Ser útil é ser feliz! E nada melhor que estar rodeada de animal por todos os lados. Eles são anjos peludos ou com pele grossa ou cobertos de penas, mas estão aqui pra dar graça ao planeta!

Em trabalhos voluntários o negócio é vir com o coração aberto e pronto pra receber os desafios, que são muitos e constantes! Mas o resultado vale a pena. Mais amigos espalhados pelo mundo, mais conhecimento de culturas e povos e a sensação de ter contribuído.

No final da semana na ONG dos elefantes eu senti o cansaço das quase 6 semanas longe de casa. Minhas mãos tinham calos, estavam grossas, minhas roupas sujas, meu cabelo seco feito palha (exagero! haha), minha perna cheia de roxo...meu corpo precisava de folga, mas minha mente estava feliz! =)

Depois da mensagem da Lek, que contarei a vocês em detalhes outro dia, o que fica desta ultima semana é a mensagem dos elefantes.

Todos os que estão no parque foram resgatados do trabalho do corte ilegal de árvores e das agências de trilha de elefantes – acho que o maior turismo tailandês é fazer trilha nas costas dos elefantes, andar pelo mato, pelos rios nas costas deles e etc.. (o que acontece na Índia, Miamar, Laos, etc)

Tarefas a cumprir |
• A. No relato sobre o voluntariado com elefantes, de quais trabalhos foram resgatados os elefantes que estão no parque?
• B. Retome o relato sobre o voluntariado com elefantes a partir do ponto em que ele para.

Dados brutos |
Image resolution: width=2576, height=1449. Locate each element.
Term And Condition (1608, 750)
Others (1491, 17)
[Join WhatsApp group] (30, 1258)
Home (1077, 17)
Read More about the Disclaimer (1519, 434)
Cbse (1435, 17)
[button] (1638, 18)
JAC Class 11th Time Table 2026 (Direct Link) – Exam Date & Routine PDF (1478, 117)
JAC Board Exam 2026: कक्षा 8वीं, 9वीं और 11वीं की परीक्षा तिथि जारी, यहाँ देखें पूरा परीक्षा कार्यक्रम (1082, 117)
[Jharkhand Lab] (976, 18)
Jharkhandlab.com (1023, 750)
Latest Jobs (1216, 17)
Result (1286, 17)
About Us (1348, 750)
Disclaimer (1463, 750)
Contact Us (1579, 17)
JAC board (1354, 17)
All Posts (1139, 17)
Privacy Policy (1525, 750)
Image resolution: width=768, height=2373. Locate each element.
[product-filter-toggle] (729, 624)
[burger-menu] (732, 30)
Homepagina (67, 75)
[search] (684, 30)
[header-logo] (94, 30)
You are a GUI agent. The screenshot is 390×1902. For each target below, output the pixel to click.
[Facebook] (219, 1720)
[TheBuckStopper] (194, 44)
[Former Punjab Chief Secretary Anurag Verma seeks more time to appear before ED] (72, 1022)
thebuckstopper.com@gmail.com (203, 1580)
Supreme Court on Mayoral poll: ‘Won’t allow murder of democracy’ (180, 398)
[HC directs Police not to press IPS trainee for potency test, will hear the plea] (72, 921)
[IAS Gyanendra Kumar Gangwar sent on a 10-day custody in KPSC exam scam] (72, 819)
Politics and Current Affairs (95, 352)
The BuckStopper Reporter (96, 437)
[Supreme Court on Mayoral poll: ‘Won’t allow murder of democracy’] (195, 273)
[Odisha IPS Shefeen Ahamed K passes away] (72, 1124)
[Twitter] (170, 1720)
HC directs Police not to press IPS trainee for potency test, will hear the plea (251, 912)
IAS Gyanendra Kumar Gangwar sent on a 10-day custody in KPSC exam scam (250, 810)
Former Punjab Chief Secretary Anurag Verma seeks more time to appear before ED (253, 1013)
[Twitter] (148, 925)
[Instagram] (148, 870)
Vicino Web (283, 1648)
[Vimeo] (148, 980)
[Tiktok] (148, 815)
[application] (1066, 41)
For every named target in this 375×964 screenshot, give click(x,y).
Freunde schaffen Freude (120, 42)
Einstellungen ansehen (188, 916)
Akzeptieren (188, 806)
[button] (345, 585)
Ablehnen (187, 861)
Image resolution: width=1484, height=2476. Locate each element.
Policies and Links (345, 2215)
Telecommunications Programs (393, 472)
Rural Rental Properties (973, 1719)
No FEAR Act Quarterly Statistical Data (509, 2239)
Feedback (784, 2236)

Respostas por tarefa |
• A. Do trabalho do corte ilegal de árvores e das agências de trilha de elefantes.

• B.
Bem rápido só pra explicar de leve: pra um elefante ser domesticado, ele sofre muito quando pequeno. O treinamento tradicional é brutal – amarram o animal por semanas em cercados do tamanho exato do seu corpo, batem neles sem parar, geralmente uns 5 a 15 homens pra dar conta. Depois da tortura soltam o animal da jaula, mas mantêm eles em correntes...mais tortura...e no final de tudo, o cerne do elefante se perdeu na violência.

É comum e corriqueiro eles serem cegos de um olho pelo menos pra facilitar o treinamento.

O mahout, que é o homem que vive com o elefante a vida toda, pode ser gentil ou não, e no caso da maioria, eles usam ganchos que machucam pra fazer o animal obedecer...

Não é lenda, o mais comum de tudo é ver elefantes serem guiados por mahouts com um cajado e gancho na ponta.

Depois de anos assim os elefantes ainda nos amam e são gentis. Vivem conosco, trabalham pra nós e nos perdoam.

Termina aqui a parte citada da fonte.